The case at bar is factually distinguishable. Here the appellant was allegedly observed in handcuffs and shackles during transport for a lunch recess, rather than in trial. The record reflects that the State denied the use of handcuffs and shackles, but admitted that a leg brace was used that was not visible or identifiable as a custodial device. The court did not see it, and overruled appellant's first motion to dismiss the panel and make a record. The second motion, presenting the information discussed here, did not request a record, but only moved for mistrial or dismissal of the panel.
We have twice ruled on similar cases. Smith v. State, 675 S.W.2d 300 (Tex.App.-Houston [1st Dist.] 1984, pet. ref'd); Lyons v. State, 668 S.W.2d 767 (Tex.App.-Houston [1st. Dist.] 1984, pet. ref'd); see also Coleman v. State, 642 S.W.2d 205 (Tex.App. — Houston [14th.
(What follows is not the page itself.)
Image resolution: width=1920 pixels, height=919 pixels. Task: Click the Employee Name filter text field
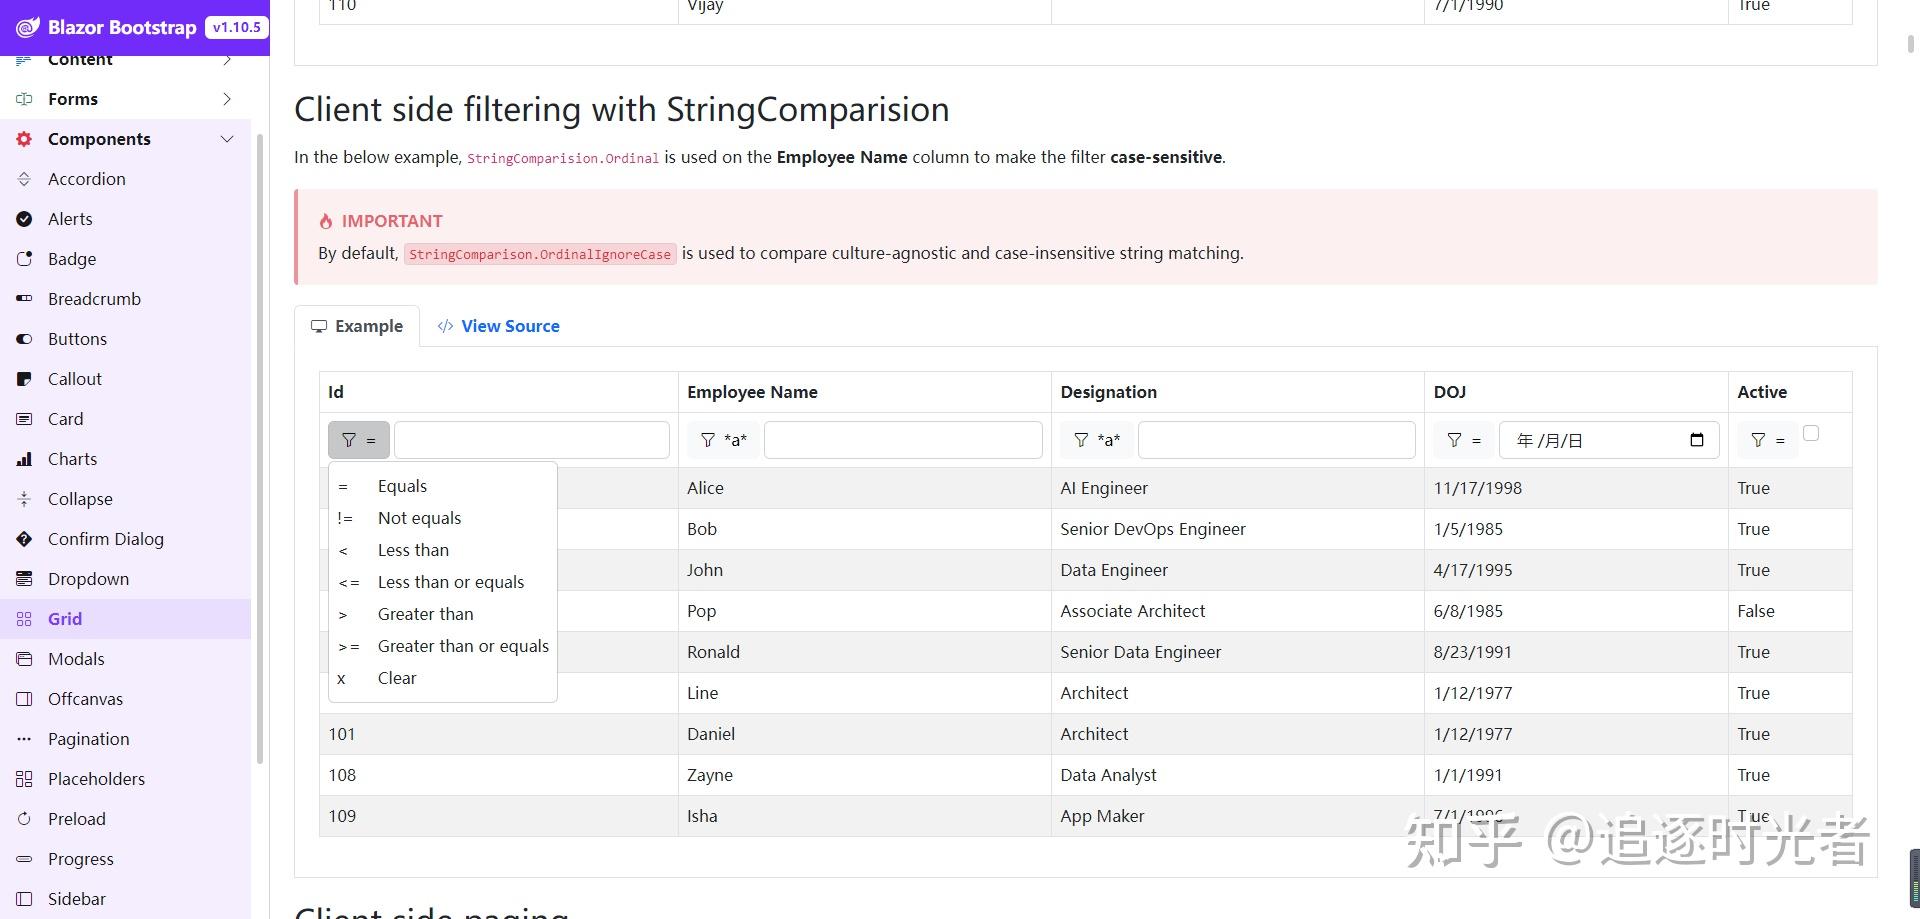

Dist.] 1982, pet. ref'd). There, defendants were inadvertently observed in custodial restraints during recesses. In Lyons, we held that the prejudice arising from the inadvertent glimpse of the defendant by a juror could be cured by a proper instruction. No such instruction was sought, only a mistrial. Lyons, 668 S.W.2d at 769; see also, Wright v. Texas, 533 F.2d 185 (5th Cir. 1976). Here appellant failed to request any curative instruction.
The fourth ground of error is overruled, and the judgment of the trial court is affirmed.